AIM OF THE EXERCISE - Find the line that contains "Select the remote desktop connection app icon" in the records below, then repeat exactly that line and each one after it, leaving pictures out.

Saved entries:
########
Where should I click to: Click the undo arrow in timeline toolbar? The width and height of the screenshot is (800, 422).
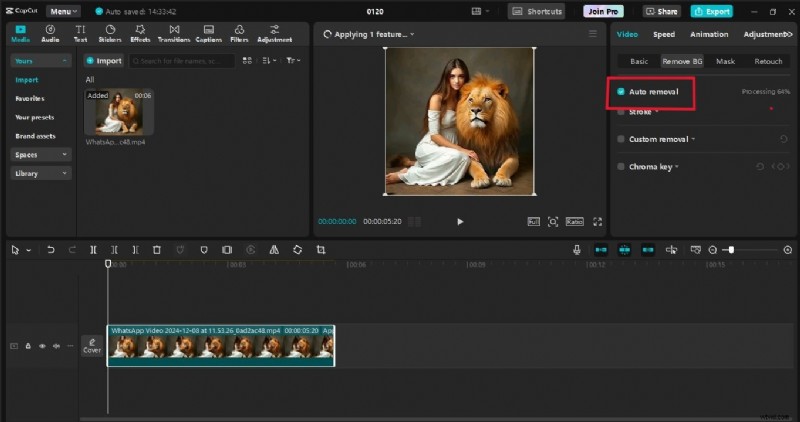click(50, 249)
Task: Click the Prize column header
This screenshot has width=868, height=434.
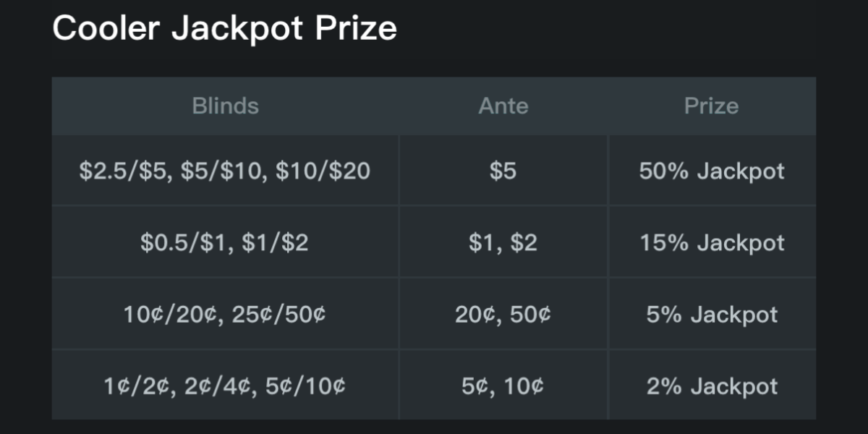Action: click(711, 106)
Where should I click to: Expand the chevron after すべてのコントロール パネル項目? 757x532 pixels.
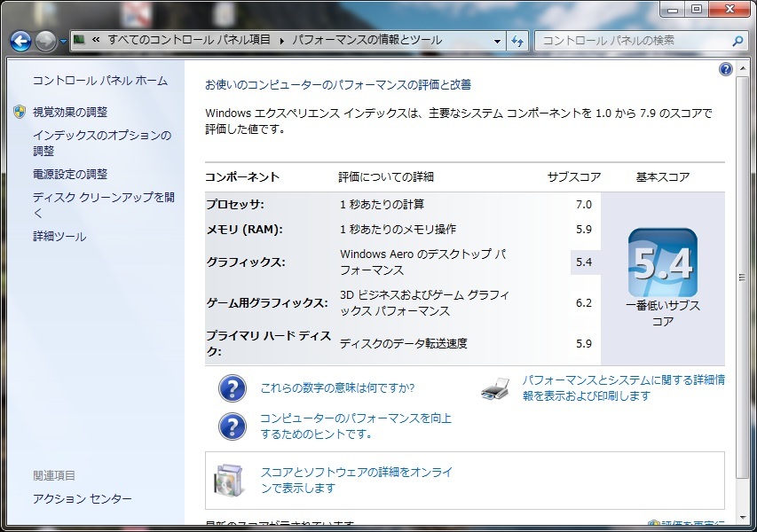(x=283, y=41)
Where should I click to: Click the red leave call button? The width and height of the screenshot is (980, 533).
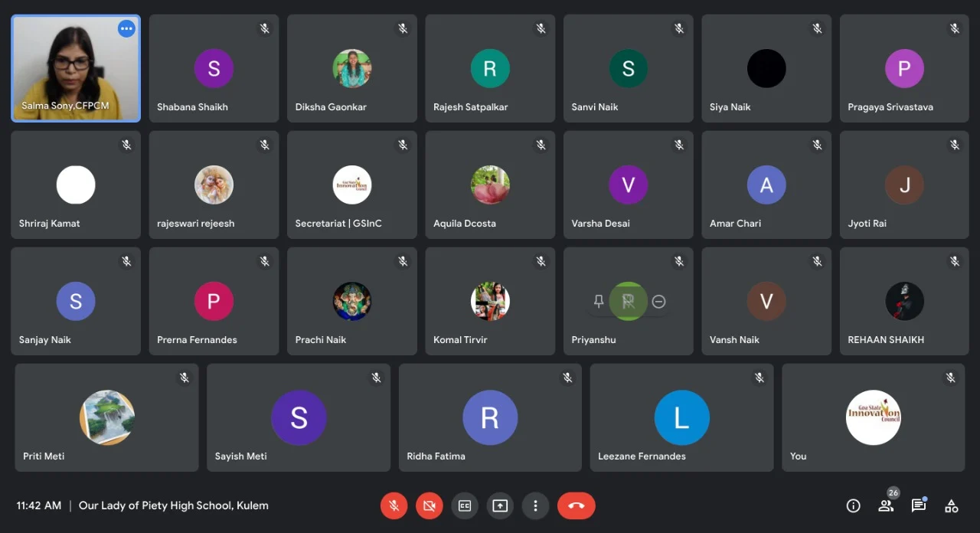pyautogui.click(x=576, y=505)
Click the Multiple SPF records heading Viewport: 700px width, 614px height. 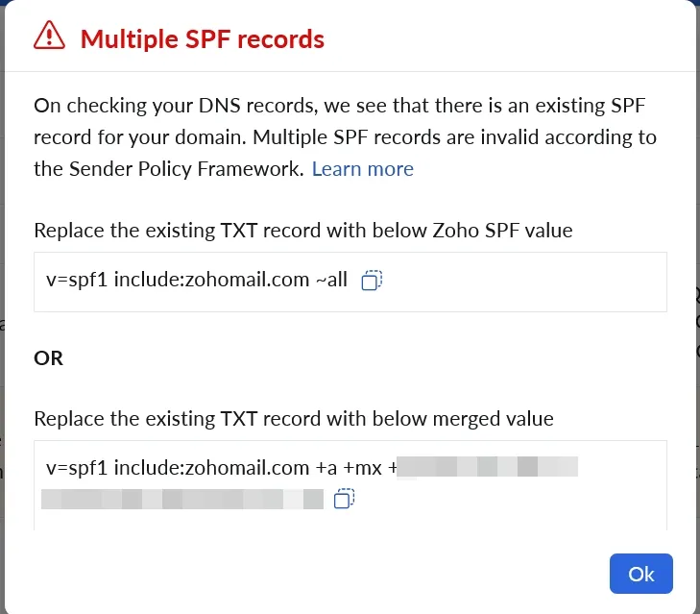(x=202, y=38)
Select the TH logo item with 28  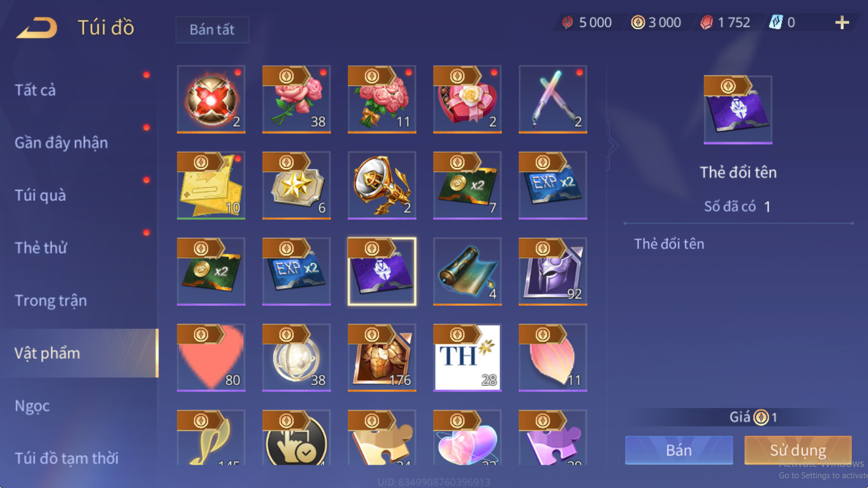tap(467, 357)
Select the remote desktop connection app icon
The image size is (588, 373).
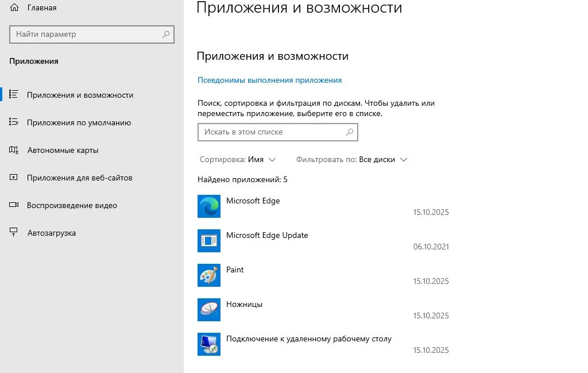pyautogui.click(x=209, y=344)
########
ANSWER SPACE -
Select the remote desktop connection app icon
The image size is (588, 373).
pyautogui.click(x=209, y=344)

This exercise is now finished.